Corriere del Veneto 6 ottobre

VICENZA Rilancia la «palla» alla Regione Veneto il sindaco di Vicenza a proposito delle responsabilità sulla gestione dell’Ipab «San Camillo», dove un video ha documentato la presenza di vermi nei letti degli anziani, perché l’appalto, nell’epoca dei fatti, – spiega Achille Variati – era stato assegnato durante il commissariamento dell’istituto deciso da Palazzo Balbi. «E la Regione – sottolinea il sindaco – non ha mai contestato i servizi della cooperativa oggi al centro delle polemiche». «Sono in attesa di ricevere il resoconto delle indagini che ho chiesto a Ipab e Ulss e che sono in corso sulla situazione del San Camillo – aggiunge – ma apprendo che il video di denuncia dell’incuria nei servizi sarebbe stato girato il 20 luglio, secondo quanto affermato dall’attuale Cda, insediatosi solo 5 giorni prima, il 15 luglio».

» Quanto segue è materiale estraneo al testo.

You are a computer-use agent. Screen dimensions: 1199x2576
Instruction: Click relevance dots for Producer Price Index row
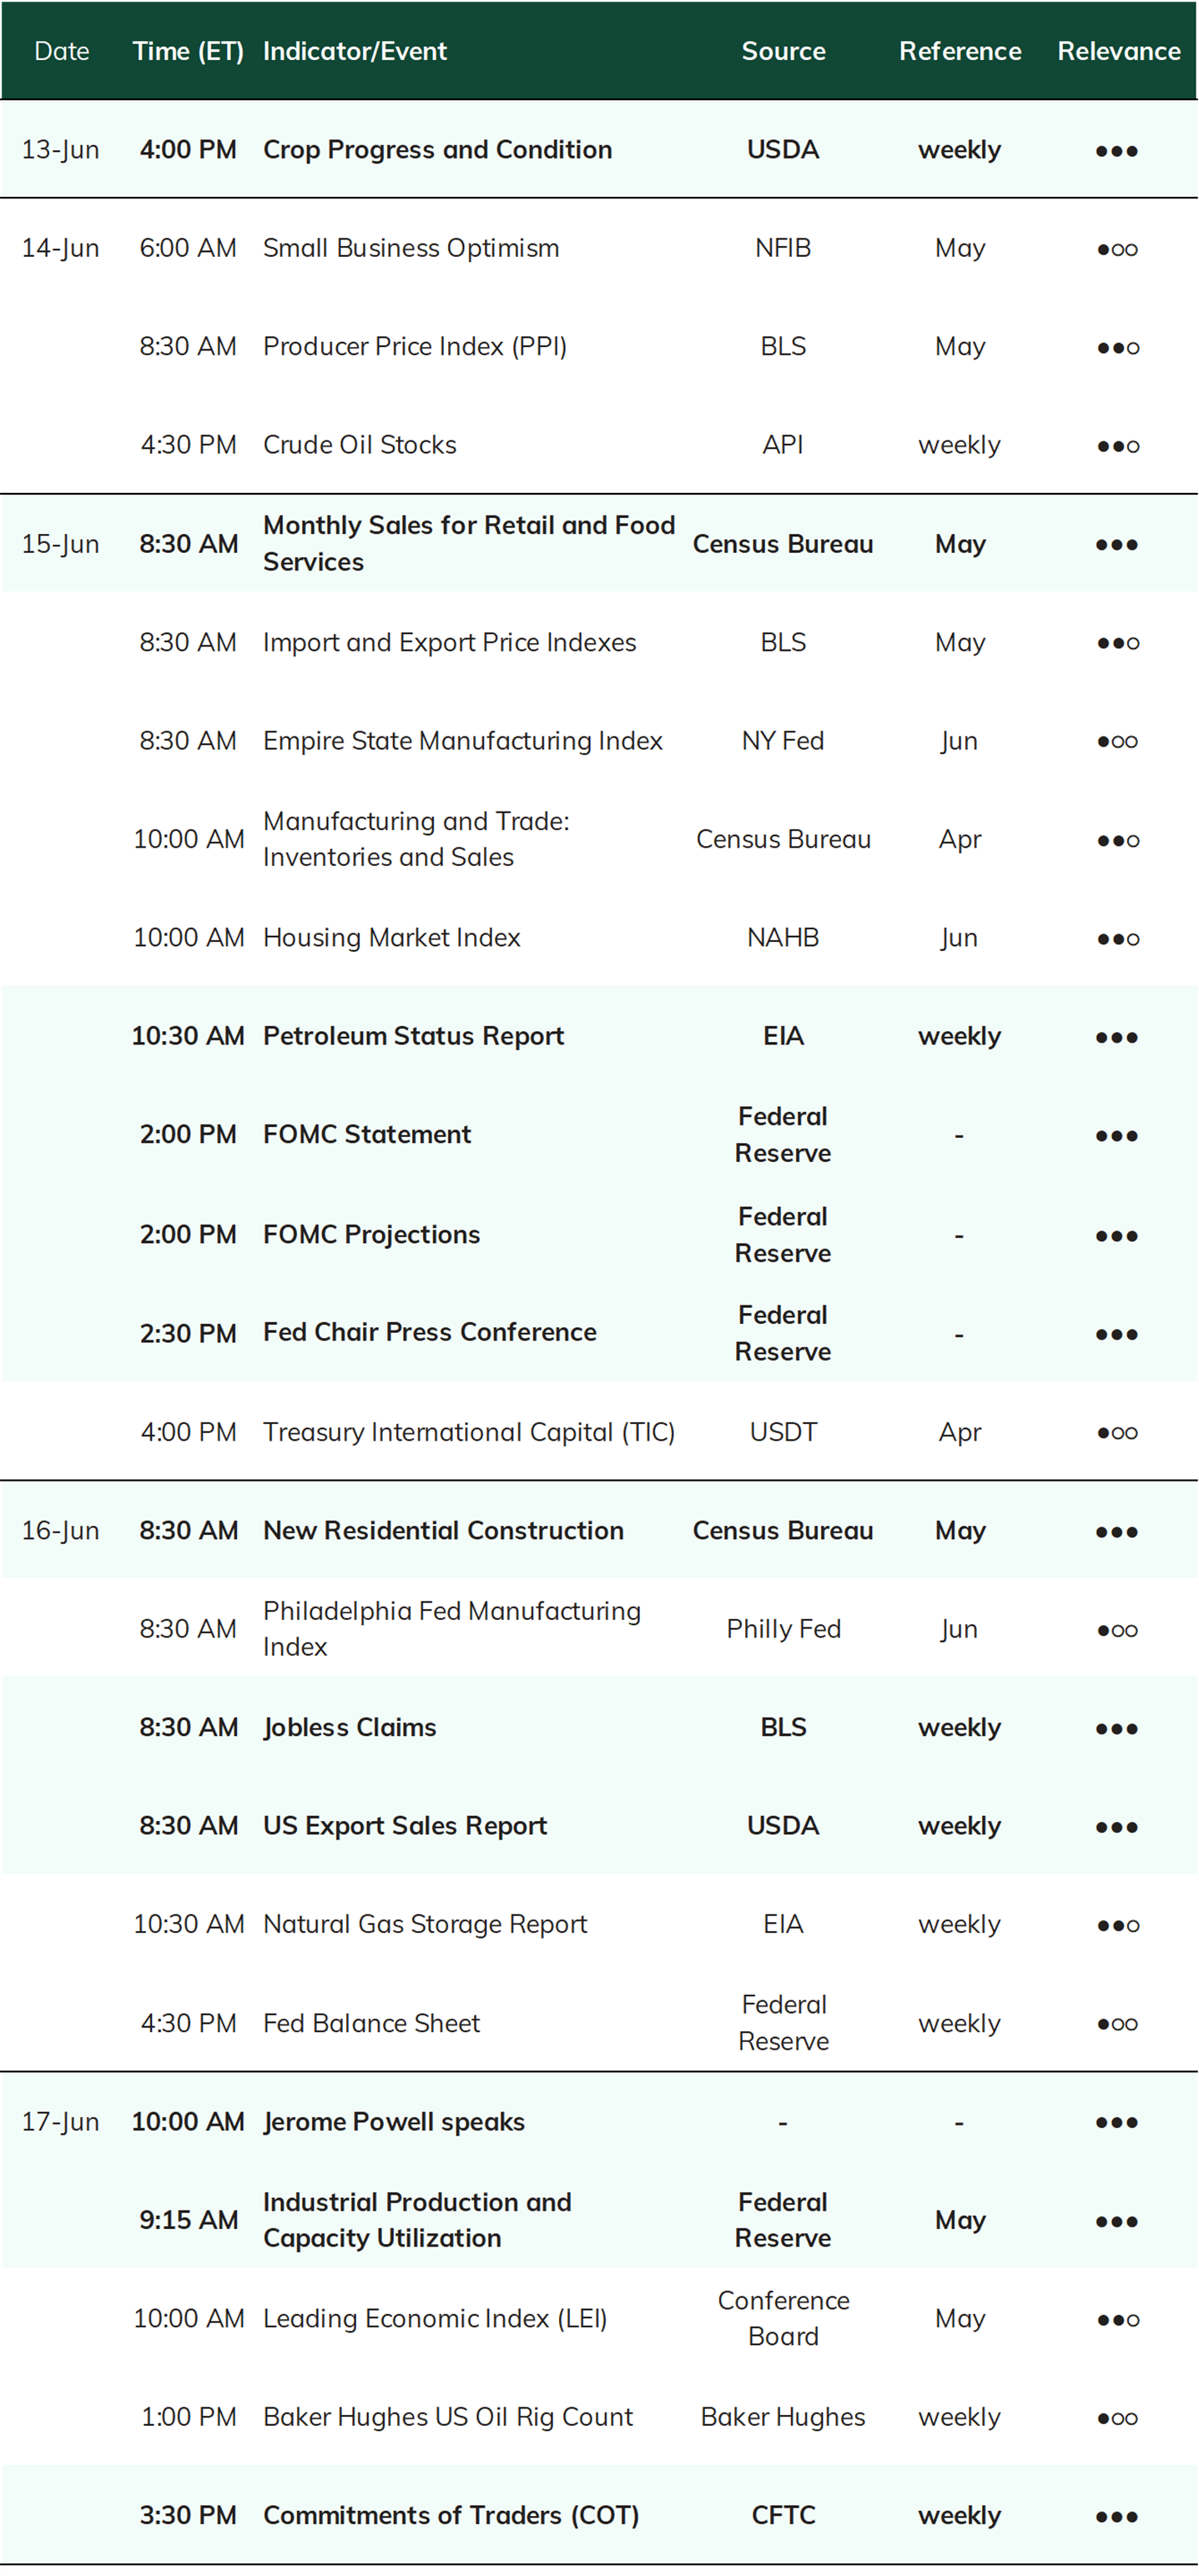coord(1117,348)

«Mi chiedo – prosegue il sindaco di Vicenza – come mai il video non sia stato reso noto subito e sia stato invece tenuto nascosto per oltre due mesi e inviato agli organi di stampa solo nei giorni scorsi». «L’appalto alla cooperativa – insiste Variati – è stato assegnato durante il commissariamento dell’ente voluto dalla Regione e non può certo essere considerato responsabile l’attuale cda che si è insediato lo scorso luglio». «Al commissario Zanetedeschi – conclude Variati – erano state riportate le critiche rivolte dagli utenti e dai loro famigliari alla gestione dell’assistenza, ma non risulta nessuna contestazione formale da parte del commissario. Il nuovo cda che ho nominato, invece, ha avviato verifiche puntuali come da me richiesto nel documento che fissava gli obiettivi del consiglio. Ieri il cda ha annunciato la revoca dell’affidamento alla cooperativa in seguito alla pubblicazione del video che è stata la goccia che ha fatto traboccare il vaso».

«Siamo in attesa di conoscere gli esiti dell’ispezione regionale che ho attivato alle 11 di ieri, che ci consentirà di conoscere la dinamica dei fatti e se essi siano attribuibili alla precedente o all’attuale gestione». Lo dichiara il presidente del Veneto Luca Zaia, in merito alla vicenda del paziente ripreso in un video adagiato su un letto sporco e con dei vermi all’Ipab di Vicenza. «Non si tratta di un problema politico – tiene a sottolineare Zaia – ma di verificare una responsabilità personale che va comunque sanzionata».